Technique #2 – Use Your Hands
This isn’t a technique that you can use for every type of Italian wine. In fact, using your hands to unscrew the cork of a still wine generally doesn’t work.
However, things change a little if you have a sparkling wine. The pressure inside the bottle will help you to release the cork.
Use consistent and gentle pressure to unscrew the cork by hand. You may want to use a towel to get a better grip. Don’t pull too hard though, else the cork will pop out too quickly and could cause some damage.
The consistent pressure should release the cork with a pop. Again, this only really works with sparkling wines. You’ll have to use one of the other methods on this list for still wines.
Technique #3 – Push It In
This is only a technique that you should use when you’re opening a bottle of wine that you’re not worried about affecting the quality of. Furthermore, you should avoid this method if it’s an older bottle, as the cork may break under the pressure.
Simply take a wooden spoon and hold it so that the handle points outwards. Rest the handle on top of the cork and apply pressure to push the cork inwards.
This method has plenty of disadvantages though. The cork enters the wine, which immediately changes its complexion. Plus, you can’t get the cork back out of the bottle. This means you’ll need to drink the wine during the course of the evening if it’s to maintain any of its quality.

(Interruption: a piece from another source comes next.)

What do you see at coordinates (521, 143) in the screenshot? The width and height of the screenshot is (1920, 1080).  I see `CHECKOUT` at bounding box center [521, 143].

Technique #4 – Wrap and Smack
This is a bit more of a brute force technique. It still requires care on your part, as going too hard could result in the bottle shattering. Not only do you lose the wine, but there’s also a chance that you cause yourself an injury.
Wrap the bottle in a thick towel – or two if you’re a little more cautious – and hold it firmly.
Now, hit the base of the bottle against a wall. The key here is that you should not use your full strength. Instead, you’re using a lot of small taps to gradually work the cork out of the bottle.
With a little time and effort, the cork will eventually come free. Of course, this method comes with its risks, so it’s a last resort for the truly desperate.
Technique #5 – The Bike Pump Method
If you’re a cyclist or sportsperson, you may have a bicycle or football pump lying around the house.
If that’s the case, you’re in luck. You can use the pump to eject the cork from the bottle.
To do this, the pump needs to have a needle attached that you can plunge into the cork. It also needs to be long enough to go all of the way through the cork, so that the end of the needle actually reaches the air below the cork.
After that, you just slowly pump air into the bottle. Each pump should push the cork upwards slightly, until it eventually comes out of the bottle. Of course, you’re also pumping air into the wine, which could change its complexion.
The Final Word
There’s no getting around the fact that none of these methods are as effective as using a corkscrew.
Some require you to get rather physical with your bottle of wine, and most could lead to you changing the complexion of the wine, either through shaking, pushing the cork into the wine, or pumping air into it.
As a result, these aren’t recommended as the methods that you should always use to open a bottle of Italian wine. Instead, they’re good in a pinch if you need to open a bottle and don’t have a corkscrew handy. Just take care when using them and you should be fine.